From Canada: We had been going out for two years and a half, loved listening rock music together and we were first loves. He was my first and I was his. We would have celebrated our third year together June 12th 2016 had he not broken up with me on march 7th. I loved him so much, but I began slipping away when he wasn’t trying to get me anymore (didn’t make me feel wanted) so then I started being distant, rude, and it wasn’t hard for me to start arguments on anything. I realize I pushed him away so much. When we had arguments he saw me as an evil person who didn’t know when to stop arguing. I realize we had a serious lack of communication, and that I was trying to get his love back by fighting and making him feel bad so he would love me more. That logic makes no sense, I know. I feel incredibly sorry about everything I have done to push him away in the relationship. We moved in together for our first year of university and that is when things started to go down. I didn’t cook much, didn’t listen to him, anything. I would love for him to see how wonderful I truly am and not the person he’d been with for the past year. His parents are very much involved in his life. On the night before he broke up with me I texted him because he hadn’t texted me in two days (we went home for march break) and was upset over it. He told me he wanted to spend time with his family and that if I had nothing good to say to not text him. I left him alone but I called him around 11pm. He was drunk at a friends. I told him our relationship was obviously over if he were to do things like that, I swore a bit on text, etc. The next day he texted me he was on his way home, that I was to find my own drive and that he was going up with his parents and moving out because he couldn’t do this anymore. His parents told him to move out, I am fairly certain. Some parts of our texts he said he still has feelings, and at the end he told me no. Please help fix this!
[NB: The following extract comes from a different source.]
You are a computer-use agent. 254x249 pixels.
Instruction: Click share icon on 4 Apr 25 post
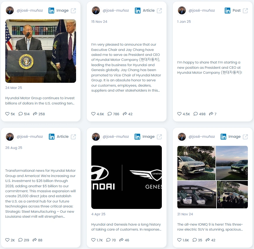121,240
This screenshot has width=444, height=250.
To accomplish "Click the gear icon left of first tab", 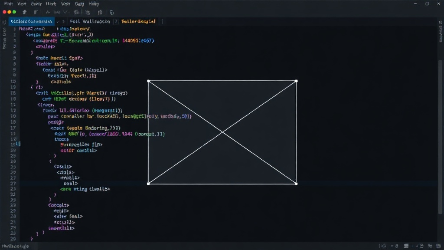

Thank you for asking your question. The “fix” for this has to do with letting go and taking the good that was in the relationship forward — while learning from the parts that went bad. Just because you want him back doesn’t mean that is where the work is. The priority is to understand why you pushed him away and why you chose to: “… get his love back by fighting and making him feel bad so he would love me more.” Until you recognize why this was your chosen strategy it is likely to happen again.
Before you pursue him take some time talking to a counselor at the university. Don’t jump back into this or another relationship until you can learn a bit more about yourself.